Without including any image, retype the records word for word.

**Dataset entries**
[Start of section]

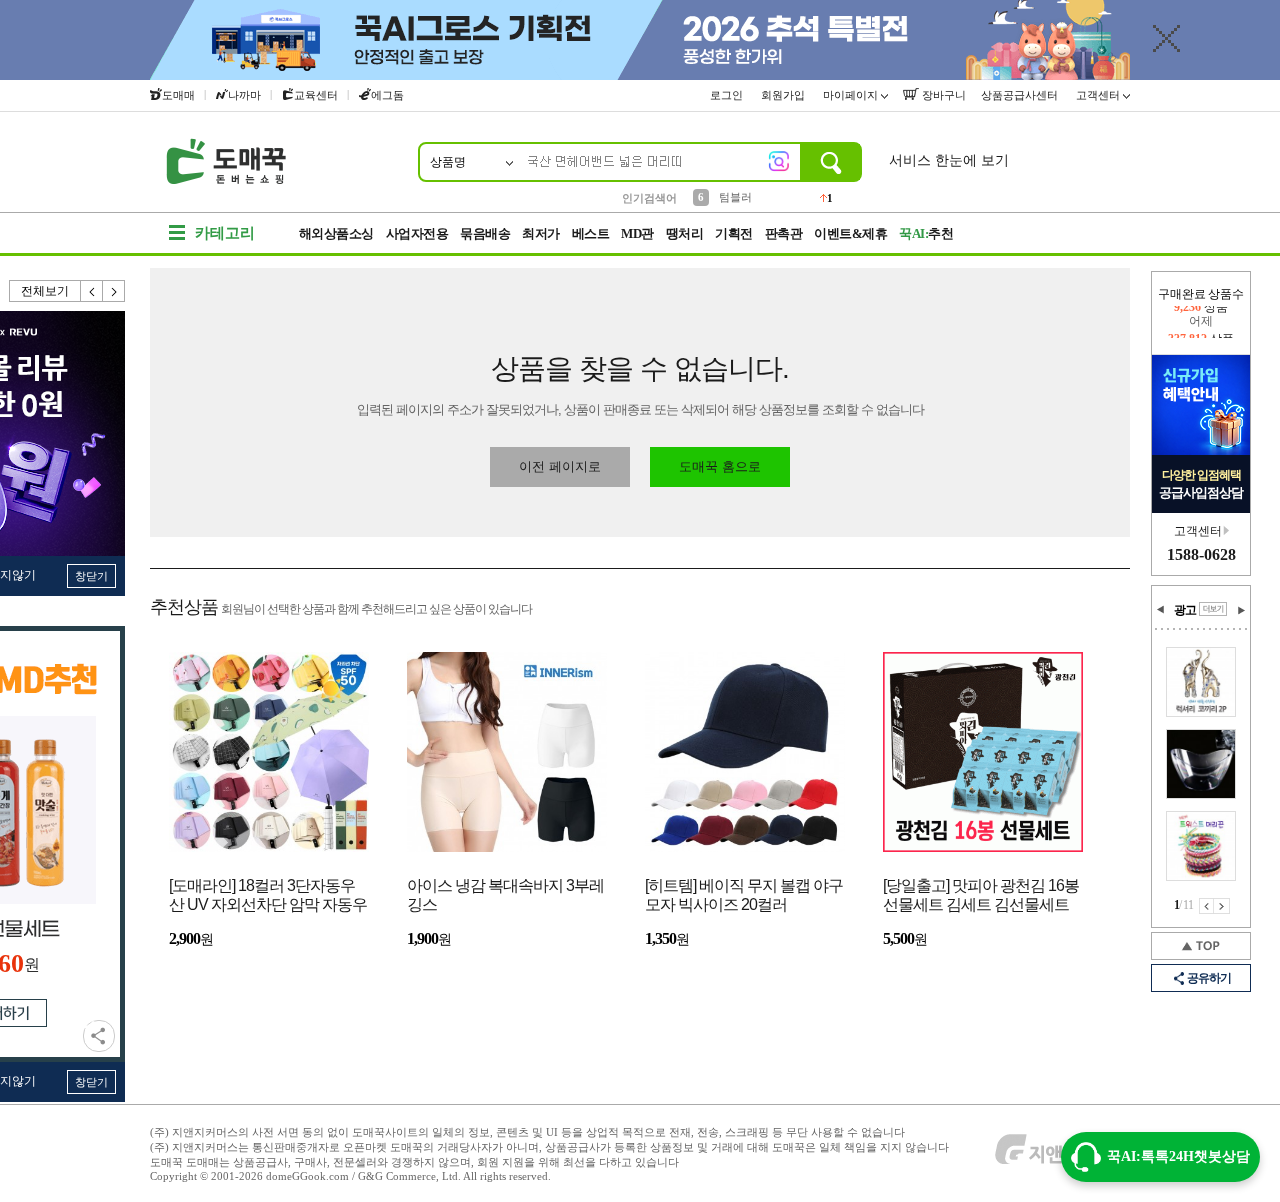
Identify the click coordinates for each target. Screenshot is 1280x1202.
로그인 (728, 95)
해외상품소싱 (336, 233)
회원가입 (784, 95)
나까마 (244, 95)
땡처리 (685, 233)
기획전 (734, 233)
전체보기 (45, 291)
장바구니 (942, 95)
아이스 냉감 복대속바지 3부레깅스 (505, 895)
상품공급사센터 (1021, 95)
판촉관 (784, 233)
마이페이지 (852, 95)
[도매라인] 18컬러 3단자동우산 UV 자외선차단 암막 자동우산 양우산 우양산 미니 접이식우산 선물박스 (268, 896)
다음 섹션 (1241, 610)
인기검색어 (649, 198)
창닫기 (91, 576)
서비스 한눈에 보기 (949, 160)
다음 (114, 291)
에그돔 (387, 95)
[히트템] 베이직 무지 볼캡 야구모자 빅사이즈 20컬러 (744, 895)
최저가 (541, 233)
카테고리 (225, 233)
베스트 (591, 233)
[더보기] (1213, 609)
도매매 (178, 95)
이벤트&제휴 (850, 233)
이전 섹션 (1161, 610)
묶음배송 (485, 233)
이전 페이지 (1206, 906)
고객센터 (1099, 95)
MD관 (637, 233)
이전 (92, 291)
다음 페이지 (1222, 906)
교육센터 (316, 95)
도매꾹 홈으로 (720, 466)
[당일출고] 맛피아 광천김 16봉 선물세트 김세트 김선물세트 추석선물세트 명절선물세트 (981, 896)
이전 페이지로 (560, 466)
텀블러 (735, 197)
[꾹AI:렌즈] (779, 161)
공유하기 (99, 1036)
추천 (926, 233)
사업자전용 (417, 233)
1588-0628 (1201, 554)
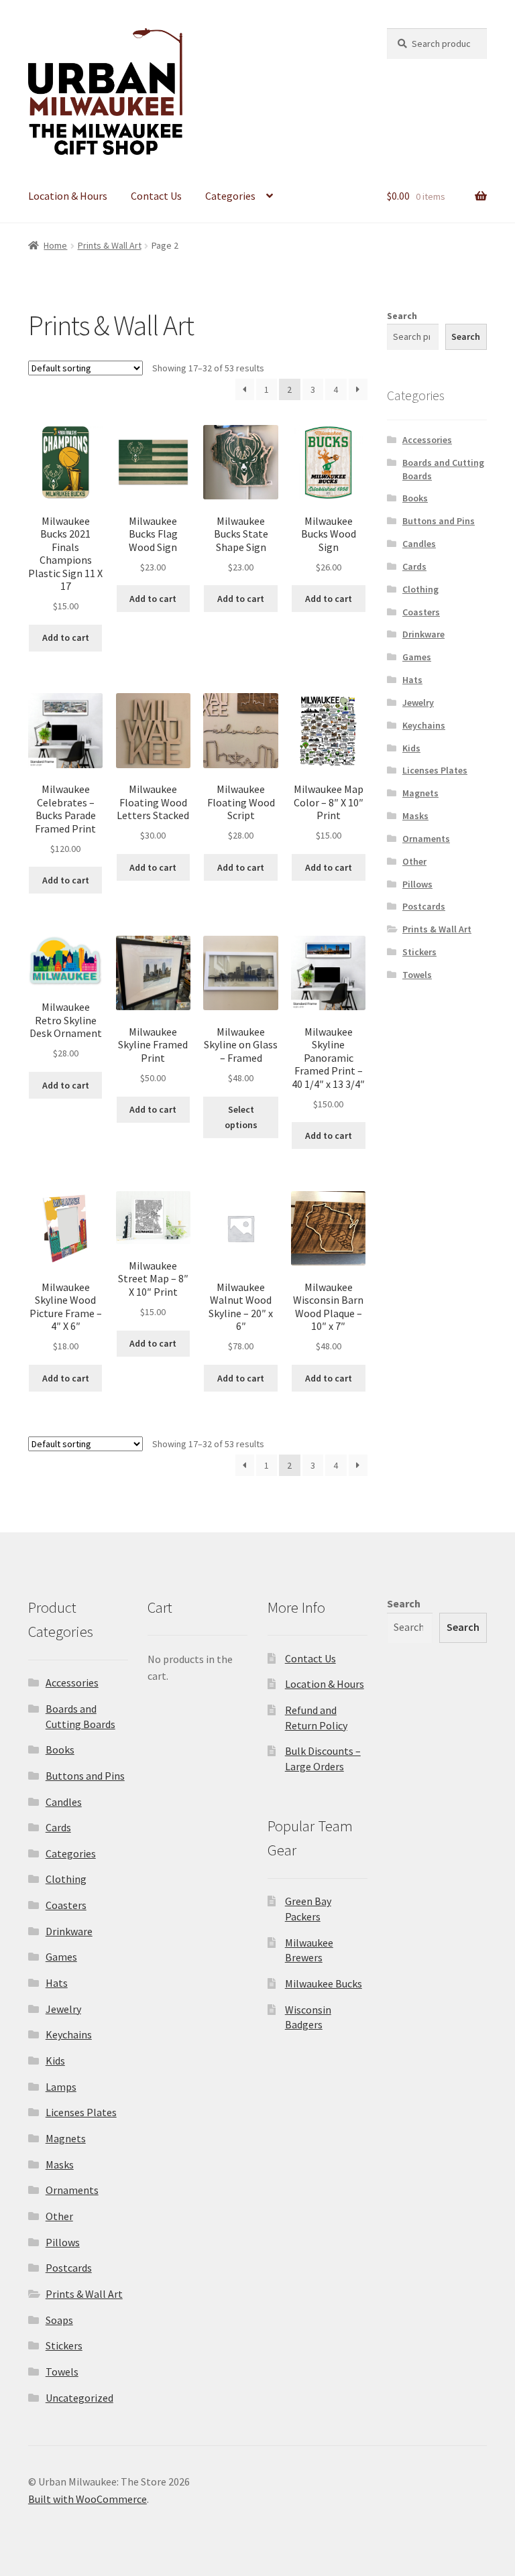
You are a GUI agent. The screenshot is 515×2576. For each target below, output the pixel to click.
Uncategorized (79, 2397)
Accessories (427, 440)
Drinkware (423, 634)
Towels (417, 975)
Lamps (61, 2086)
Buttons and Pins (438, 521)
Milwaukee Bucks (323, 1983)
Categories (230, 195)
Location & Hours (67, 195)
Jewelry (418, 702)
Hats (412, 680)
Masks (415, 816)
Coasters (421, 612)
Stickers (419, 952)
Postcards (423, 906)
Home (55, 245)
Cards (414, 566)
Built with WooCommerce (87, 2499)
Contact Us (156, 195)
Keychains (423, 725)
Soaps (59, 2320)
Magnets (420, 793)
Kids (411, 748)
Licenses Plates (434, 770)
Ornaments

[End of section]

**Your response**
Identify the click coordinates for each target. Screenshot is 1280x1202.
로그인 (728, 95)
해외상품소싱 (336, 233)
회원가입 (784, 95)
나까마 (244, 95)
땡처리 (685, 233)
기획전 (734, 233)
전체보기 (45, 291)
장바구니 (942, 95)
아이스 냉감 복대속바지 3부레깅스 (505, 895)
상품공급사센터 (1021, 95)
판촉관 (784, 233)
마이페이지 (852, 95)
[도매라인] 18컬러 3단자동우산 UV 자외선차단 암막 자동우산 양우산 우양산 미니 접이식우산 선물박스 (268, 896)
다음 섹션 (1241, 610)
인기검색어 (649, 198)
창닫기 (91, 576)
서비스 한눈에 보기 (949, 160)
다음 (114, 291)
에그돔 (387, 95)
[히트템] 베이직 무지 볼캡 야구모자 빅사이즈 20컬러 (744, 895)
최저가 (541, 233)
카테고리 (225, 233)
베스트 (591, 233)
[더보기] (1213, 609)
도매매 (178, 95)
이벤트&제휴 (850, 233)
이전 섹션 (1161, 610)
묶음배송 (485, 233)
이전 페이지 (1206, 906)
고객센터 (1099, 95)
MD관 (637, 233)
이전 (92, 291)
다음 페이지 (1222, 906)
교육센터 (316, 95)
도매꾹 홈으로 (720, 466)
[당일출고] 맛피아 광천김 16봉 선물세트 김세트 김선물세트 추석선물세트 명절선물세트 (981, 896)
이전 페이지로 (560, 466)
텀블러 (735, 197)
[꾹AI:렌즈] (779, 161)
공유하기 (99, 1036)
추천 (926, 233)
사업자전용 (417, 233)
1588-0628 (1201, 554)
You are a GUI agent. The screenshot is 515×2576. For each target below, output the pixel to click.
Uncategorized (79, 2397)
Accessories (427, 440)
Drinkware (423, 634)
Towels (417, 975)
Lamps (61, 2086)
Buttons and Pins (438, 521)
Milwaukee Bucks (323, 1983)
Categories (230, 195)
Location & Hours (67, 195)
Jewelry (418, 702)
Hats (412, 680)
Masks (415, 816)
Coasters (421, 612)
Stickers (419, 952)
Postcards (423, 906)
Home (55, 245)
Cards (414, 566)
Built with WooCommerce (87, 2499)
Contact Us (156, 195)
Keychains (423, 725)
Soaps (59, 2320)
Magnets (420, 793)
Kids (411, 748)
Licenses Plates (434, 770)
Ornaments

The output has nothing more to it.